Check that this is the same as manually computing the median of each attribute:

In [None]:
housing_num.median().values

Transform the training set:

In [None]:
# apply the transform method to apply the calculated median values to the training set
X = imputer.transform(housing_num)

In [None]:
# Let's make a separate dataframe out of the transformed data
housing_tr = pd.DataFrame(X, columns=housing_num.columns,
                          index=housing.index)

In [None]:
imputer.strategy

In [None]:
housing_tr = pd.DataFrame(X, columns=housing_num.columns,
                          index=housing_num.index)

In [None]:
housing_tr.head()

Now let's preprocess the categorical input feature, `ocean_proximity`:

In [None]:
housing_cat = housing[["ocean_proximity"]]
housing_cat.head(10)


In [None]:
# one popular strategy is to one-hot encode catagorical variables, so each distinct catagory is identified by a bit vector
from sklearn.preprocessing import OneHotEncoder

cat_encoder = OneHotEncoder()
housing_cat_1hot = cat_encoder.fit_transform(housing_cat)
housing_cat_1hot

By default, the `OneHotEncoder` class returns a sparse array, but we can convert it to a dense array if needed by calling the `toarray()` method:

In [None]:
housing_cat_1hot.toarray()

Alternatively, you can set `sparse=False` when creating the `OneHotEncoder`:

In [None]:
cat_encoder = OneHotEncoder(sparse=False)
housing_cat_1hot = cat_encoder.fit_transform(housing_cat)
housing_cat_1hot

In [None]:
cat_encoder.categories_

Now let's build a pipeline for preprocessing the numerical attributes:

In [None]:
from sklearn.pipeline import Pipeline
from sklearn.preprocessing import StandardScaler

num_pipeline = Pipeline([
        ('imputer', SimpleImputer(strategy="median")),
        ('std_scaler', StandardScaler()),
    ])

housing_num_tr = num_pipeline.fit_transform(housing_num)

In [None]:
housing_num_tr

In [None]:
from sklearn.compose import ColumnTransformer

num_attribs = list(housing_num)
cat_attribs = ["ocean_proximity"]

full_pipeline = ColumnTransformer([
        ("num", num_pipeline, num_attribs),
        ("cat", OneHotEncoder(), cat_attribs),
    ])

housing_prepared = full_pipeline.fit_transform(housing)

In [None]:
housing_prepared

In [None]:
housing_prepared.shape


### Now it's time for the fun bit - training some machine learning models on your dataset

 Linear Regression models are about as straight forward as you can get - they fit a linear function that, given the input data, tries to predict the output. Whilst it's fitting, it calculates a loss metric - how far the predictions are from the actual value - and makes an adjustment to its coefficients using a gradient descent algorithm

In [None]:
from sklearn.linear_model import LinearRegression

lin_reg = LinearRegression()
# like with the preprocessing functions, SKlearn models provide a fit and a transform method (for training and predicting respectively)
lin_reg.fit(housing_prepared, housing_labels)

In [None]:
# let's try the full preprocessing pipeline on a few training instances
some_data = housing.iloc[:5]
some_labels = housing_labels.iloc[:5]
some_data_prepared = full_pipeline.transform(some_data)

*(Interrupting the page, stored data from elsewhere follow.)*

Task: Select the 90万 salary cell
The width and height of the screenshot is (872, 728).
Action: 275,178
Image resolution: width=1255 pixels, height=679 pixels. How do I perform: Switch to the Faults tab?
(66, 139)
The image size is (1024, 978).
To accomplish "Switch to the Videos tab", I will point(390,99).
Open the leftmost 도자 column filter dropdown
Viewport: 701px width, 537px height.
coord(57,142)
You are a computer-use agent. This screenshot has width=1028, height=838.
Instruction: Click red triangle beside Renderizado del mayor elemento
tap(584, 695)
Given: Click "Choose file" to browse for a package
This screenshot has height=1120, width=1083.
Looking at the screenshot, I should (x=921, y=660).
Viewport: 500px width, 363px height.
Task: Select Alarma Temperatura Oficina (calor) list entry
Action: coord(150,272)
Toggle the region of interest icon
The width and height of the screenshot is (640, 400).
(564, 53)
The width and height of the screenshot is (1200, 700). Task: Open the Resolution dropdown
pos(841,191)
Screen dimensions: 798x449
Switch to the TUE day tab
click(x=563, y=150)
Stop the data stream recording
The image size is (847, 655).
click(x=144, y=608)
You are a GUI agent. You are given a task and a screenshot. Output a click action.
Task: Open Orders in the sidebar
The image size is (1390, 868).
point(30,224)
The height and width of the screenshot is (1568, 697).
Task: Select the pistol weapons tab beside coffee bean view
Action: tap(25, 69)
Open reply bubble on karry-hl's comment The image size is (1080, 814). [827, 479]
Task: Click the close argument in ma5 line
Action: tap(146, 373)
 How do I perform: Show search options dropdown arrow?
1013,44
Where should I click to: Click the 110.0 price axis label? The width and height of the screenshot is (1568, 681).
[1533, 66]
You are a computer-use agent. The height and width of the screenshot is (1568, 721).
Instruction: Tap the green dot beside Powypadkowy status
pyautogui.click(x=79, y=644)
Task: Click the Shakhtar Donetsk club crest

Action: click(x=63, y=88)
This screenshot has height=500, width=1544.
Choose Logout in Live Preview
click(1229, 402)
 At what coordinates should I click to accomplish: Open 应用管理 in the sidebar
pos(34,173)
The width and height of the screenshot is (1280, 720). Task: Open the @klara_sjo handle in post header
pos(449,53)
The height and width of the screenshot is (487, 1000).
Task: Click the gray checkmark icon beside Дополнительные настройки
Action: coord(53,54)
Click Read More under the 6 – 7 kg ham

print("Predictions:", lin_reg.predict(some_data_prepared))

Compare against the actual values:

In [None]:
print("Labels:", list(some_labels))

In [None]:
some_data_prepared

In [None]:
from sklearn.metrics import mean_squared_error

housing_predictions = lin_reg.predict(housing_prepared)
lin_mse = mean_squared_error(housing_labels, housing_predictions)
lin_rmse = np.sqrt(lin_mse)
lin_rmse

**Note**: since Scikit-Learn 0.22, you can get the RMSE directly by calling the `mean_squared_error()` function with `squared=False`.

In [None]:
from sklearn.metrics import mean_absolute_error

lin_mae = mean_absolute_error(housing_labels, housing_predictions)
lin_mae

In [None]:
from sklearn.tree import DecisionTreeRegressor
# Exercise set 2
# 1) Instantiate a decision tree regressor and fit it to the training data, as we did above for the LinReg model
tree_reg = DecisionTreeRegressor(random_state=42)
tree_reg.fit(housing_prepared, housing_labels)

In [None]:
# 2) use your trained decision tree to make predicitons on the dataset
housing_predictions = tree_reg.predict(housing_prepared)
#  3) calculate the mean squared error for the decision tree model and compare it to the linear regression model
tree_mse = mean_squared_error(housing_labels, housing_predictions)
tree_rmse = np.sqrt(tree_mse)
tree_rmse

# Fine-tune your model

One quick way to get a better idea of how your model is performing is to use cross validation.  Instead of training on a single block of data and testing on the held out set, CV takes the training set and splits it into k folds.  It then trains the model k times, using each fold once as the test set and the other k-1 as training data.
This is a great way to avoid the model overfitting, and you can get an idea of the confidence in a certain performance metric, through the standard deviation calculated accross the k folds

In [None]:
from sklearn.model_selection import cross_val_score

scores = cross_val_score(tree_reg, housing_prepared, housing_labels,
                         scoring="neg_mean_squared_error", cv=10)
tree_rmse_scores = np.sqrt(-scores)

In [None]:
# let's define a quick utility function to make comparing our model performance easiser
def display_scores(scores):
    print("Scores:", scores)
    print("Mean:", scores.mean())
    print("Standard deviation:", scores.std())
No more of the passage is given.